The data Block Start

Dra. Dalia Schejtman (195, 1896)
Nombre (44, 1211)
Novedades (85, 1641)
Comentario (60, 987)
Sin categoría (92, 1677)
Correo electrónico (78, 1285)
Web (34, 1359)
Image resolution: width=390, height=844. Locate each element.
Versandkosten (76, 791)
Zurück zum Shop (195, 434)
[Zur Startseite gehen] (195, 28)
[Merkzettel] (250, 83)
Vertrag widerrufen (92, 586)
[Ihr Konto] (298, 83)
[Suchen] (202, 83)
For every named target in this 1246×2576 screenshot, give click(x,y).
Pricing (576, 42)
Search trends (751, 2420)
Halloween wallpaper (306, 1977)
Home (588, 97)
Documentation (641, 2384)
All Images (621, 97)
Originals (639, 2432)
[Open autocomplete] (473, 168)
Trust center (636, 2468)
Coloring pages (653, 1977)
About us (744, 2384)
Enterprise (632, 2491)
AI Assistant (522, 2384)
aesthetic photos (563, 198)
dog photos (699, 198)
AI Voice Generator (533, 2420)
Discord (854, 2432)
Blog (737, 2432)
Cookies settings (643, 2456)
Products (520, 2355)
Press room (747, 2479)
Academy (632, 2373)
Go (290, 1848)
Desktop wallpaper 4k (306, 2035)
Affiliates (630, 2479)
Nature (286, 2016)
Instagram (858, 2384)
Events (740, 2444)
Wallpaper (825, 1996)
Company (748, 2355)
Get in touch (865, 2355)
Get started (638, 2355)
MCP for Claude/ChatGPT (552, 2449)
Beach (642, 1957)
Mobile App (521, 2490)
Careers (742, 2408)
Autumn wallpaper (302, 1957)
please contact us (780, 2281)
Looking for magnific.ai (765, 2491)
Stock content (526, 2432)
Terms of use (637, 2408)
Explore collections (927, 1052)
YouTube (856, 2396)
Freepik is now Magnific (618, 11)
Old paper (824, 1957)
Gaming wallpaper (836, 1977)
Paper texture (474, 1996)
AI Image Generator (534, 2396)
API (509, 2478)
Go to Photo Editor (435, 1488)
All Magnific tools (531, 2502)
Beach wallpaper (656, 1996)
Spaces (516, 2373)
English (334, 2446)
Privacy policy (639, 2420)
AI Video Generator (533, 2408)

The data Block End

The answer must be the data above, repeated exactly as it stands.

Output
Dra. Dalia Schejtman (195, 1896)
Nombre (44, 1211)
Novedades (85, 1641)
Comentario (60, 987)
Sin categoría (92, 1677)
Correo electrónico (78, 1285)
Web (34, 1359)
Image resolution: width=390, height=844. Locate each element.
Versandkosten (76, 791)
Zurück zum Shop (195, 434)
[Zur Startseite gehen] (195, 28)
[Merkzettel] (250, 83)
Vertrag widerrufen (92, 586)
[Ihr Konto] (298, 83)
[Suchen] (202, 83)
For every named target in this 1246×2576 screenshot, give click(x,y).
Pricing (576, 42)
Search trends (751, 2420)
Halloween wallpaper (306, 1977)
Home (588, 97)
Documentation (641, 2384)
All Images (621, 97)
Originals (639, 2432)
[Open autocomplete] (473, 168)
Trust center (636, 2468)
Coloring pages (653, 1977)
About us (744, 2384)
Enterprise (632, 2491)
AI Assistant (522, 2384)
aesthetic photos (563, 198)
dog photos (699, 198)
AI Voice Generator (533, 2420)
Discord (854, 2432)
Blog (737, 2432)
Cookies settings (643, 2456)
Products (520, 2355)
Press room (747, 2479)
Academy (632, 2373)
Go (290, 1848)
Desktop wallpaper 4k (306, 2035)
Affiliates (630, 2479)
Nature (286, 2016)
Instagram (858, 2384)
Events (740, 2444)
Wallpaper (825, 1996)
Company (748, 2355)
Get in touch (865, 2355)
Get started (638, 2355)
MCP for Claude/ChatGPT (552, 2449)
Beach (642, 1957)
Mobile App (521, 2490)
Careers (742, 2408)
Autumn wallpaper (302, 1957)
please contact us (780, 2281)
Looking for magnific.ai (765, 2491)
Stock content (526, 2432)
Terms of use (637, 2408)
Explore collections (927, 1052)
YouTube (856, 2396)
Freepik is now Magnific (618, 11)
Old paper (824, 1957)
Gaming wallpaper (836, 1977)
Paper texture (474, 1996)
AI Image Generator (534, 2396)
API (509, 2478)
Go to Photo Editor (435, 1488)
All Magnific tools (531, 2502)
Beach wallpaper (656, 1996)
Spaces (516, 2373)
English (334, 2446)
Privacy policy (639, 2420)
AI Video Generator (533, 2408)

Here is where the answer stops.